→ **Exercise details**
Return the data exactly, with all pictures removed.

→ **Supplied entries**
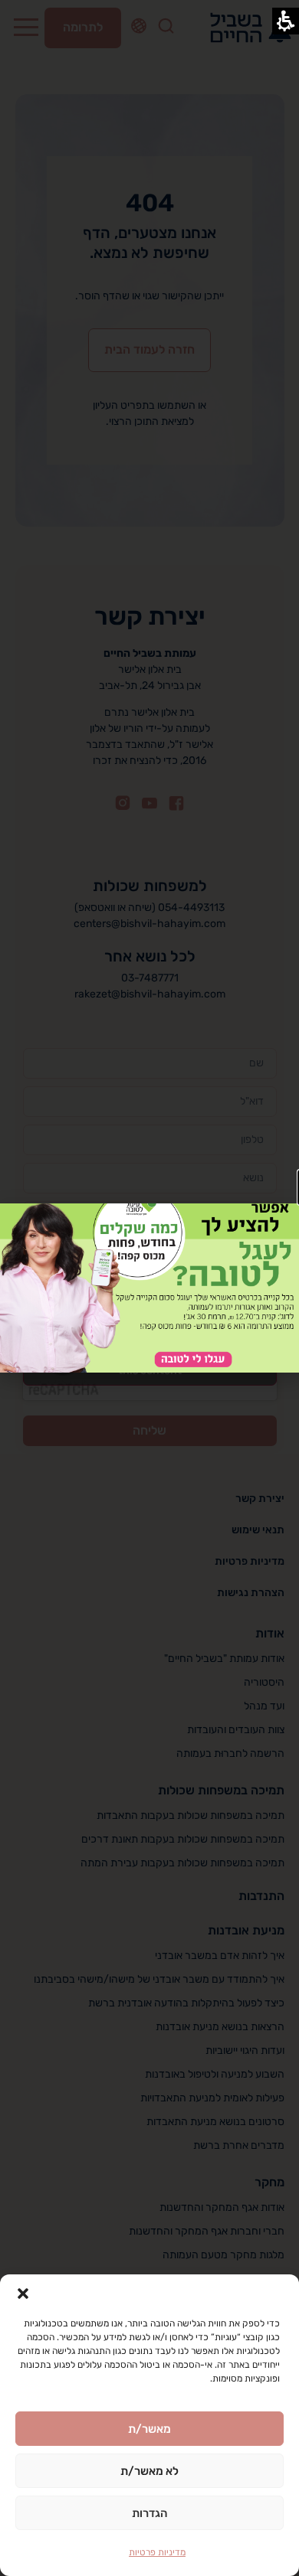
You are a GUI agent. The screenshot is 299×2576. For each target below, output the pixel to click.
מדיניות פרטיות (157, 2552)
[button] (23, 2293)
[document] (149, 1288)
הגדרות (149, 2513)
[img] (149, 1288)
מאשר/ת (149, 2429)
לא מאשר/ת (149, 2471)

→ **Answer for this exercise**
You are a GUI agent. The screenshot is 299×2576. For each target below, output the pixel to click.
מדיניות פרטיות (157, 2552)
[button] (23, 2293)
[document] (149, 1288)
הגדרות (149, 2513)
[img] (149, 1288)
מאשר/ת (149, 2429)
לא מאשר/ת (149, 2471)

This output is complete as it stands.